Готтфрид старался не смотреть на Айзенбаума — он не мог избавиться от ощущения, что тот радуется происходящему. Алоиз выглядел совершенно спокойно, даже отрешенно, и Готтфрид очень надеялся, что его вид не сдаст его с потрохами.

Гестаповцы обнюхали каждый уголок, и дошли наконец до злосчастного шкафа. Открыли и принялись вытаскивать опечатанные кофры. Готтфрид вспотел.

— Печати целые, херр оберрегирунгсрат, — отметил один из исполнителей.

— Вскрывайте, — махнул рукой тот.

Готтфрид почувствовал, что его тошнит.

— Что-то вы нервничаете, херр арбайтсляйтер, — усмехнулся Фукс. — Вольфмайер, принесите херру арбайтсляйтеру воды.

— Нет, благодарю, — ответил Готтфрид, надеясь только на одно — что голос не подведет его. — Видите ли, у меня на сегодняшний день были совершенно иные планы.

— Мы умеем корректировать любые планы, херр арбайтсляйтер, — отрезал Фукс. — Так, что там у вас?

Первые два кофра оказались пустыми.
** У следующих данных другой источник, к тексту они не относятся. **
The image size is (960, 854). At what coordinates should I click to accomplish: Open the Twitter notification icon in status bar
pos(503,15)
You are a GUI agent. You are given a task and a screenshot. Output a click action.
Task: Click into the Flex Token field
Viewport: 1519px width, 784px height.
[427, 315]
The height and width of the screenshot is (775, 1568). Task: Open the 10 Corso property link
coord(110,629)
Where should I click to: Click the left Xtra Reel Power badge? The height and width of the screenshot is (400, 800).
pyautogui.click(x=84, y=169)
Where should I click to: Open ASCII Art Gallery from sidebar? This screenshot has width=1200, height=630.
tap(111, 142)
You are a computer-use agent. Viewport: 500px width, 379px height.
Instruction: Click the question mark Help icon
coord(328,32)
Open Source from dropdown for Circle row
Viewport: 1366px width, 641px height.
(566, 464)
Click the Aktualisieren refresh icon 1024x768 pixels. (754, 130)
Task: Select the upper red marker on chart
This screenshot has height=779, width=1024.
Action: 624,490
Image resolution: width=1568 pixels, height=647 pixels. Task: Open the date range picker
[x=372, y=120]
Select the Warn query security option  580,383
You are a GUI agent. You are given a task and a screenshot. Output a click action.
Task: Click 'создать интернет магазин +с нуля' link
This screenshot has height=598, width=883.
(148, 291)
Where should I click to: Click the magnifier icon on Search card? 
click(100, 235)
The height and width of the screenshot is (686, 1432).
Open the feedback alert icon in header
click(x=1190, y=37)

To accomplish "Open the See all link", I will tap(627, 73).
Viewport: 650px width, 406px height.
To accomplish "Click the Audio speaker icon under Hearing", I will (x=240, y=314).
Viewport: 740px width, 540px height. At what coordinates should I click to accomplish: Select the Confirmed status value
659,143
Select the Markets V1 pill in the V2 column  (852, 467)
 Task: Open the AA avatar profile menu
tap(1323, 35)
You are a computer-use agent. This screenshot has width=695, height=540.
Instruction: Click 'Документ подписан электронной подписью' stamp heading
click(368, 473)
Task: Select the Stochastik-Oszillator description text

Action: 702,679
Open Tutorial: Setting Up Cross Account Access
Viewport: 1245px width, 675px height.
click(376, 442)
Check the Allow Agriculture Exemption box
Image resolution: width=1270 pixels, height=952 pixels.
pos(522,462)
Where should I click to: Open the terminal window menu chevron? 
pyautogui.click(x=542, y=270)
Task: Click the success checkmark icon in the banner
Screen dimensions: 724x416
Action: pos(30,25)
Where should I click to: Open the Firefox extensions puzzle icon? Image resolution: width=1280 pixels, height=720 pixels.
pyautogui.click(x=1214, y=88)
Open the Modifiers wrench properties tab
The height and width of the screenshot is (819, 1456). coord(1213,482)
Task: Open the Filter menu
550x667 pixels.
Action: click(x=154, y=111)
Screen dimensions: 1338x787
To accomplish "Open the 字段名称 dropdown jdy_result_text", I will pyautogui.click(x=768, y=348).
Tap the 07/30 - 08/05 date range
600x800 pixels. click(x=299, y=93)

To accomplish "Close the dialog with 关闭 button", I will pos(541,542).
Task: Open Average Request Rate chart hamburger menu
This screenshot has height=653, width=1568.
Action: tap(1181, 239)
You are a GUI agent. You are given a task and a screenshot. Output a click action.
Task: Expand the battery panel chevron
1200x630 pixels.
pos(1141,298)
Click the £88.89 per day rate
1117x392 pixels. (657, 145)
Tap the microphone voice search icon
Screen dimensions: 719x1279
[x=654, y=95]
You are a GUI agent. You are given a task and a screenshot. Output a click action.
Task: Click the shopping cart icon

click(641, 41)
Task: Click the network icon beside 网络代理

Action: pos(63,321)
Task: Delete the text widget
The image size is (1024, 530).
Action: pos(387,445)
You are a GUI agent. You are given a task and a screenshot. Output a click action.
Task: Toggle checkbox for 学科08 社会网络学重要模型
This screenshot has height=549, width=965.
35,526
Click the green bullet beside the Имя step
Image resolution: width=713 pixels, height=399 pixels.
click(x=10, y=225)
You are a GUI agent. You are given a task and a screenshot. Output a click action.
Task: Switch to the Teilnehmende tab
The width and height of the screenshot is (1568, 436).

В третьем лежал образец радия — задокументированный, разумеется. В пятом — урана. Заветный девятый, третий с конца, тот, в котором лежал дневник, оказался… совершенно пуст.

— Покажите опись, — потребовал Фукс. — Наши эксперты сейчас проверят соответствие. И потом мы займемся вашим кабинетом.

Готтфрид, точно на автопилоте, выполнил все указания. Он не мог даже представить себе, куда делся дневник. В его голове множились предположения, одно краше другого, но самым основным подозреваемым оставался Айзенбаум. Конечно, еще был Штайнбреннер, однако он никак не мог попасть в лабораторию. Разве что они сговорились?

Да еще и пропавший антирадин. Готтфрид проклинал себя на все лады — ну как, как он мог допустить такую досадную оплошность? Он пытался припомнить, не оставался ли препарат на столе, когда они уходили, но у него не получалось. Вроде бы, все было чисто. Или нет?

В кабинете не обнаружили ничего запрещенного или сомнительного. При первичном осмотре оба образца веществ оказались соответствующими описи.

— Подпишите протокол, что с нашей стороны не выявлено нарушений, — Фукс сунул Готтфриду под нос бумагу. — Вы здесь, а вы, — он кивнул на Алоиза и Айзенбаума, — тут и тут.

— С удовольствием, — скривился Готтфрид.

— А повестку ждите, — ухмыльнулся Фукс. — Не переживайте, мы не забываем ни о ком. Хайль фюрер!

Он щелкнул каблуками и вышел, его подчиненные стройным шагом устремились за ним.

— Это уже слишком! — воскликнул Айзенбаум, когда за гестаповцами закрылась дверь. — Можно было бы терпеть, хотя и с трудом, начальника алкоголика, дебошира и потаскуна! Но вы, Веберн, еще и преступник! Уголовный или политический — все едино! Я не стану этого терпеть, слышите!

— Я не преступник, — возразил Готтфрид. — А вам, кажется, хауптберайхсляйтер Малер уже дал исчерпывающий ответ. Точнее, категорический отказ в переводе.

— Но теперь дело приобрело иной поворот, Веберн. — прошипел Айзенбаум.

— Прекратите, — вмешался Алоиз. — Это могло быть что угодно: от штатной проверки до поклепа.

— Гестапо никогда никого не подозревает просто так! — Айзенбаум задрал нос. — Значит, вы дали повод! А я не желаю иметь с этим ничего общего! Ваш отец свел в могилу моего, а теперь вы решили заняться тем же самым! Я не позволю себя одурачить! Эта ваша идея с пушкой… Это…

— Что же это? — Готтфрид из последних сил старался казаться спокойным. — Измена? Саботаж? Намеренный подрыв военной мощи Империи?

— Я пока не знаю, — покачал головой Айзенбаум. — Но докопаюсь до ваших мотивов, Веберн.